### DATA TO PROCESS
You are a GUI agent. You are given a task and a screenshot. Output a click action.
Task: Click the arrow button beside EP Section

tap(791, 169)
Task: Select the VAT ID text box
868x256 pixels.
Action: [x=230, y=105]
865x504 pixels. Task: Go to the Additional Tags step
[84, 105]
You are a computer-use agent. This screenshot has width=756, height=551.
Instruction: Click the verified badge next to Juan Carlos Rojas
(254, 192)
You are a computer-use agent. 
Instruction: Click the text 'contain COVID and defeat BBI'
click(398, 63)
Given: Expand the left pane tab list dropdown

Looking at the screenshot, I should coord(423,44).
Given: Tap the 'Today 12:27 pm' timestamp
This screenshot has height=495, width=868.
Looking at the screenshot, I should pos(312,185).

---

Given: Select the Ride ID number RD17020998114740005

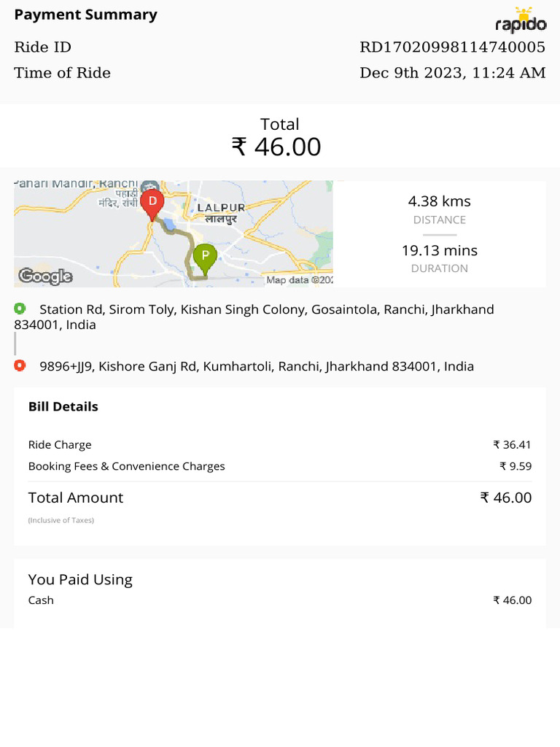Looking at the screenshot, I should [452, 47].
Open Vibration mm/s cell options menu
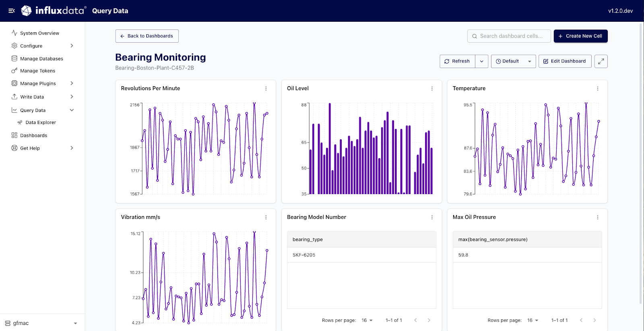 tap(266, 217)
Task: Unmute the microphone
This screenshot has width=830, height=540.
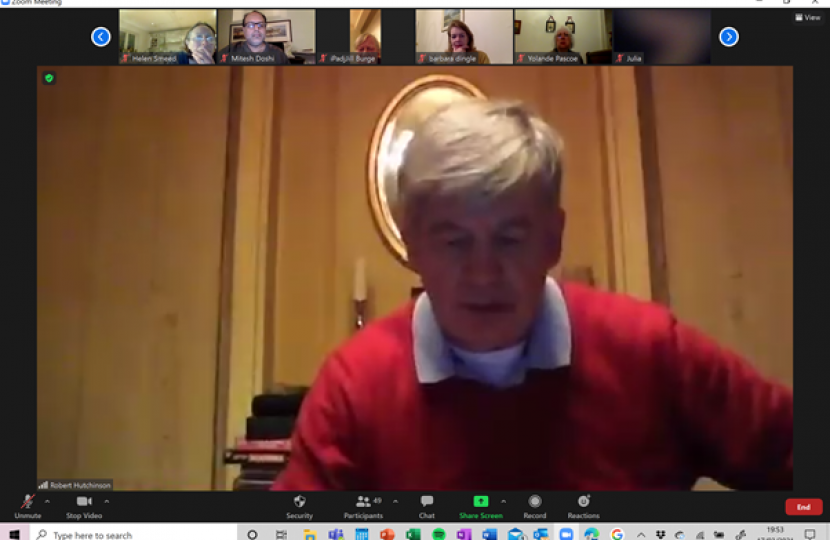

### EXERCISE
From the data above, return only the lines starting at the line that holds "Open Vibration mm/s cell options menu" and ending at the line that holds "This screenshot has width=830, height=540.", word for word and without pictures.

### EXERCISE OUTPUT
Open Vibration mm/s cell options menu
 tap(266, 217)
Task: Unmute the microphone
This screenshot has width=830, height=540.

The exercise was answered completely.